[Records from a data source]
+++

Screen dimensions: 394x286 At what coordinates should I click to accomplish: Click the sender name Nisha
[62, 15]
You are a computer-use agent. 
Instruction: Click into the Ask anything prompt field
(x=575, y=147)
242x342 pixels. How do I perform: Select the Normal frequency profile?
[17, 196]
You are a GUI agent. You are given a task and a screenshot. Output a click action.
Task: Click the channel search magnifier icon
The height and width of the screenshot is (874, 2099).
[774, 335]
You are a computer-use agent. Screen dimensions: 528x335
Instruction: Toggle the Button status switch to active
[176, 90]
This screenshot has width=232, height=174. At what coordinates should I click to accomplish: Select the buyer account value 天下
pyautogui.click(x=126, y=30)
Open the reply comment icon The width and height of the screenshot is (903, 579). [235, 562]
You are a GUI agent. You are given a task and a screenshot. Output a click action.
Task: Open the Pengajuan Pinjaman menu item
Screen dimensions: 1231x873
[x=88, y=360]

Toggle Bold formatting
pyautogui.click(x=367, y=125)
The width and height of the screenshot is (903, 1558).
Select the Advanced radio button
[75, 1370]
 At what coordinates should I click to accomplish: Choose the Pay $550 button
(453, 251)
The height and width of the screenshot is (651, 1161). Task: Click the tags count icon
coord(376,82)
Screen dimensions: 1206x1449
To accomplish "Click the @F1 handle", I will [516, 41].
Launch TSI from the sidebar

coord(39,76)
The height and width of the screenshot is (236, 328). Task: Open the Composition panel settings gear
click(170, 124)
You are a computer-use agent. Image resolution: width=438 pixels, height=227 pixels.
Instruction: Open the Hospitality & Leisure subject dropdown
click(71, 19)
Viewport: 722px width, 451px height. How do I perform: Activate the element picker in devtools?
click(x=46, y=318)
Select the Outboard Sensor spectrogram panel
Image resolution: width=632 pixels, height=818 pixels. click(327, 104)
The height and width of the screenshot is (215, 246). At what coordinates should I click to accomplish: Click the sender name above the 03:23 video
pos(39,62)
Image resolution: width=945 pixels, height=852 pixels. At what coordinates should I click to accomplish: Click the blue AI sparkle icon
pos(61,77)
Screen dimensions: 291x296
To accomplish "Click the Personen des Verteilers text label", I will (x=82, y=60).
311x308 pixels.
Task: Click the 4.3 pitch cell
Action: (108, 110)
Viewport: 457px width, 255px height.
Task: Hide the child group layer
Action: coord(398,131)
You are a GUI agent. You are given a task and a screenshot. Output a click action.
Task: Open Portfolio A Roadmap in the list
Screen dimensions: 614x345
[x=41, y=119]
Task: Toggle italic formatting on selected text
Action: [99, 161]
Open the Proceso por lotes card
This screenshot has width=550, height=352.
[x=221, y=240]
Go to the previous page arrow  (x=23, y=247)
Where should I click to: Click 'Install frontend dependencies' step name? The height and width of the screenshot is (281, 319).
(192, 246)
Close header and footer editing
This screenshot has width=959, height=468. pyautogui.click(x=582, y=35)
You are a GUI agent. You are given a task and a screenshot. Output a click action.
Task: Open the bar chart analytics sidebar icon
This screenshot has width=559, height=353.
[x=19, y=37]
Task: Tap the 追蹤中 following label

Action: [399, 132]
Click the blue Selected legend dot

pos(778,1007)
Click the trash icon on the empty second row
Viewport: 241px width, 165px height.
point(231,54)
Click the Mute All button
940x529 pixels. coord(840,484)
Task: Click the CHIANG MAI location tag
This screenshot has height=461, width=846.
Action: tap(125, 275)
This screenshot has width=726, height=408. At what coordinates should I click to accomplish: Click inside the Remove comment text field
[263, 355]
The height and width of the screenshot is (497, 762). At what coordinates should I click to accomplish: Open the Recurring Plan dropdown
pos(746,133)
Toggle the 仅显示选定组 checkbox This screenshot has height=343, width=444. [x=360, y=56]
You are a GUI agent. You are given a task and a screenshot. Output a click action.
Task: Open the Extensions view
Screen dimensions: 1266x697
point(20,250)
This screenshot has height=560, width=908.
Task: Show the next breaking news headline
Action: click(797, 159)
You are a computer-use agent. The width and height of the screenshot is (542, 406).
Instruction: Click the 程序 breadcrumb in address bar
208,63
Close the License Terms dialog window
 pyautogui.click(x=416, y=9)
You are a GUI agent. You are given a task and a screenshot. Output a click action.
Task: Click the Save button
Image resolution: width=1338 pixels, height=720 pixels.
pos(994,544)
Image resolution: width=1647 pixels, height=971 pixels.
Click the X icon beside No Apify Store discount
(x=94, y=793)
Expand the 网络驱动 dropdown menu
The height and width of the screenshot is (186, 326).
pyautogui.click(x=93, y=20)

+++

Each record above needs to be reproduced exactly as written.

Screen dimensions: 394x286 At what coordinates should I click to accomplish: Click the sender name Nisha
[62, 15]
You are a computer-use agent. 
Instruction: Click into the Ask anything prompt field
(x=575, y=147)
242x342 pixels. How do I perform: Select the Normal frequency profile?
[17, 196]
You are a GUI agent. You are given a task and a screenshot. Output a click action.
Task: Click the channel search magnifier icon
The height and width of the screenshot is (874, 2099).
[774, 335]
You are a computer-use agent. Screen dimensions: 528x335
Instruction: Toggle the Button status switch to active
[176, 90]
This screenshot has width=232, height=174. At what coordinates should I click to accomplish: Select the buyer account value 天下
pyautogui.click(x=126, y=30)
Open the reply comment icon The width and height of the screenshot is (903, 579). [235, 562]
You are a GUI agent. You are given a task and a screenshot. Output a click action.
Task: Open the Pengajuan Pinjaman menu item
Screen dimensions: 1231x873
[x=88, y=360]

Toggle Bold formatting
pyautogui.click(x=367, y=125)
The width and height of the screenshot is (903, 1558).
Select the Advanced radio button
[75, 1370]
 At what coordinates should I click to accomplish: Choose the Pay $550 button
(453, 251)
The height and width of the screenshot is (651, 1161). Task: Click the tags count icon
coord(376,82)
Screen dimensions: 1206x1449
To accomplish "Click the @F1 handle", I will [516, 41].
Launch TSI from the sidebar

coord(39,76)
The height and width of the screenshot is (236, 328). Task: Open the Composition panel settings gear
click(170, 124)
You are a computer-use agent. Image resolution: width=438 pixels, height=227 pixels.
Instruction: Open the Hospitality & Leisure subject dropdown
click(71, 19)
Viewport: 722px width, 451px height. How do I perform: Activate the element picker in devtools?
click(x=46, y=318)
Select the Outboard Sensor spectrogram panel
Image resolution: width=632 pixels, height=818 pixels. click(327, 104)
The height and width of the screenshot is (215, 246). At what coordinates should I click to accomplish: Click the sender name above the 03:23 video
pos(39,62)
Image resolution: width=945 pixels, height=852 pixels. At what coordinates should I click to accomplish: Click the blue AI sparkle icon
pos(61,77)
Screen dimensions: 291x296
To accomplish "Click the Personen des Verteilers text label", I will (x=82, y=60).
311x308 pixels.
Task: Click the 4.3 pitch cell
Action: (108, 110)
Viewport: 457px width, 255px height.
Task: Hide the child group layer
Action: coord(398,131)
You are a GUI agent. You are given a task and a screenshot. Output a click action.
Task: Open Portfolio A Roadmap in the list
Screen dimensions: 614x345
[x=41, y=119]
Task: Toggle italic formatting on selected text
Action: [99, 161]
Open the Proceso por lotes card
This screenshot has width=550, height=352.
[x=221, y=240]
Go to the previous page arrow  (x=23, y=247)
Where should I click to: Click 'Install frontend dependencies' step name? The height and width of the screenshot is (281, 319).
(192, 246)
Close header and footer editing
This screenshot has width=959, height=468. pyautogui.click(x=582, y=35)
You are a GUI agent. You are given a task and a screenshot. Output a click action.
Task: Open the bar chart analytics sidebar icon
This screenshot has width=559, height=353.
[x=19, y=37]
Task: Tap the 追蹤中 following label

Action: [399, 132]
Click the blue Selected legend dot

pos(778,1007)
Click the trash icon on the empty second row
Viewport: 241px width, 165px height.
point(231,54)
Click the Mute All button
940x529 pixels. coord(840,484)
Task: Click the CHIANG MAI location tag
This screenshot has height=461, width=846.
Action: tap(125, 275)
This screenshot has width=726, height=408. At what coordinates should I click to accomplish: Click inside the Remove comment text field
[263, 355]
The height and width of the screenshot is (497, 762). At what coordinates should I click to accomplish: Open the Recurring Plan dropdown
pos(746,133)
Toggle the 仅显示选定组 checkbox This screenshot has height=343, width=444. [x=360, y=56]
You are a GUI agent. You are given a task and a screenshot. Output a click action.
Task: Open the Extensions view
Screen dimensions: 1266x697
point(20,250)
This screenshot has height=560, width=908.
Task: Show the next breaking news headline
Action: click(797, 159)
You are a computer-use agent. The width and height of the screenshot is (542, 406).
Instruction: Click the 程序 breadcrumb in address bar
208,63
Close the License Terms dialog window
 pyautogui.click(x=416, y=9)
You are a GUI agent. You are given a task and a screenshot. Output a click action.
Task: Click the Save button
Image resolution: width=1338 pixels, height=720 pixels.
pos(994,544)
Image resolution: width=1647 pixels, height=971 pixels.
Click the X icon beside No Apify Store discount
(x=94, y=793)
Expand the 网络驱动 dropdown menu
The height and width of the screenshot is (186, 326).
pyautogui.click(x=93, y=20)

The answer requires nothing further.